Covered by a dull ringing in your ears, the town seems totally mute – a quiet scene in which all eyes in the platoon are focused on you. You are focused on Rashidov, filled with a penetrating sense of disappointment that all of the barracks jokes and gossip about the Internal Ministry seems to be coming true. He looks as confused as the rest of them, tinged with some other emotion, fear perhaps, or irritation. At any rate, you cannot parlay with Lieutenant Rashidov now, not with the eyes of the whole platoon on you. Unless you are willing to find a replacement and deal with the resultant fallout, Rashidov is the V Platoon commander and you need his troops to follow his authority. Your mind races for a way to redirect the attention and move on: “Prepare for an assault, we’re storming the building!” Some of the men look at Rashidov, some start to move but then see their immobile comrades and stop again. You too look at Rashidov. He meets your gaze and his eyes widen; he joins in: “You heard the Lieutenant Colonel, move! Don’t stand there, move!” He walks along the line of men, now hustling to-and-fro in some planned formation, pushing on their backs to move them along faster.
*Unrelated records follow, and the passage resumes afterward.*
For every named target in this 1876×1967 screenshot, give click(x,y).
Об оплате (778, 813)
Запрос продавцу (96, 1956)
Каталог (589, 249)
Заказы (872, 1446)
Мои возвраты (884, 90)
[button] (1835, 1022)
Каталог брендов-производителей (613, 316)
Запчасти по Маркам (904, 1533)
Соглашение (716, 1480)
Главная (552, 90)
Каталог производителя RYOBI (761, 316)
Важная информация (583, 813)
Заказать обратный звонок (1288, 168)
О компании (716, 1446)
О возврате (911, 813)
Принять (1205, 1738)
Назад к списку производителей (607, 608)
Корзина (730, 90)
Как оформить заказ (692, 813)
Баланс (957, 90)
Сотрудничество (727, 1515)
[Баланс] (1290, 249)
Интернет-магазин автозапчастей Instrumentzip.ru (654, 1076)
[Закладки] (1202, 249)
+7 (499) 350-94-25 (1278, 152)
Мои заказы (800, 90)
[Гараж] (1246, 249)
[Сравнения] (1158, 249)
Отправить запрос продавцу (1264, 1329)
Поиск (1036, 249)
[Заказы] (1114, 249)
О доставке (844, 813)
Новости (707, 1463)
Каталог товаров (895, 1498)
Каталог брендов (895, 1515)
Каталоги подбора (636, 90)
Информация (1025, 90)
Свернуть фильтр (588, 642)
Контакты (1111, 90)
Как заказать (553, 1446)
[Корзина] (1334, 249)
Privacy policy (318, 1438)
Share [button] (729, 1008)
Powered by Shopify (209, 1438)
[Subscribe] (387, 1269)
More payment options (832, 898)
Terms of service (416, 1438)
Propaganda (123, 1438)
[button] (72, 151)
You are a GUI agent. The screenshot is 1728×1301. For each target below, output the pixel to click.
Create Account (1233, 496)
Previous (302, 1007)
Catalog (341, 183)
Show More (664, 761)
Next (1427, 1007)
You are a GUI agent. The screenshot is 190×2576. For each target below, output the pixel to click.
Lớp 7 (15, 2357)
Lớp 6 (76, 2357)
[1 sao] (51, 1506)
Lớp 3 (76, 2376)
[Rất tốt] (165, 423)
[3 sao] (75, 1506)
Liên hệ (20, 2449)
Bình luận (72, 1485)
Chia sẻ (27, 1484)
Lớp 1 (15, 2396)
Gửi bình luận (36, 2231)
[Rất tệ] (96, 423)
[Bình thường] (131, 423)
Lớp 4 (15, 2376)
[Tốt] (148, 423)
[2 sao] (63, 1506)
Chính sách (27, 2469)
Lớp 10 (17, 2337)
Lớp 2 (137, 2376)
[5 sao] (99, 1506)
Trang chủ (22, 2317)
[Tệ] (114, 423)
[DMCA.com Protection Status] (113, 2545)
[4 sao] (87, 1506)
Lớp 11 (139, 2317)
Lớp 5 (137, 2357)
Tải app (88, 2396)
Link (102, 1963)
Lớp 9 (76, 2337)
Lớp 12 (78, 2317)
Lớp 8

As Lieutenant Rashidov reaches your side of the formation, you walk up and pull him brusquely aside: “That barrage could have damaged the radio equipment,” you snarl in a tight-lipped whisper, “Starting now, I’m taking over the rest of the operation.” The flesh is taught over his angular and chiseled features when he looks at you again, he gives a curt nod and a quiet “yes, sir.”
Your first thought is you shouldn’t have trusted him, but your second is that it is better you did; now that you have seen him in the field, you know not to trust him in the field. The ringing in your ears has lessened gradually, you can now make out the sound of a child crying somewhere north of your position, frightened by the gunfire.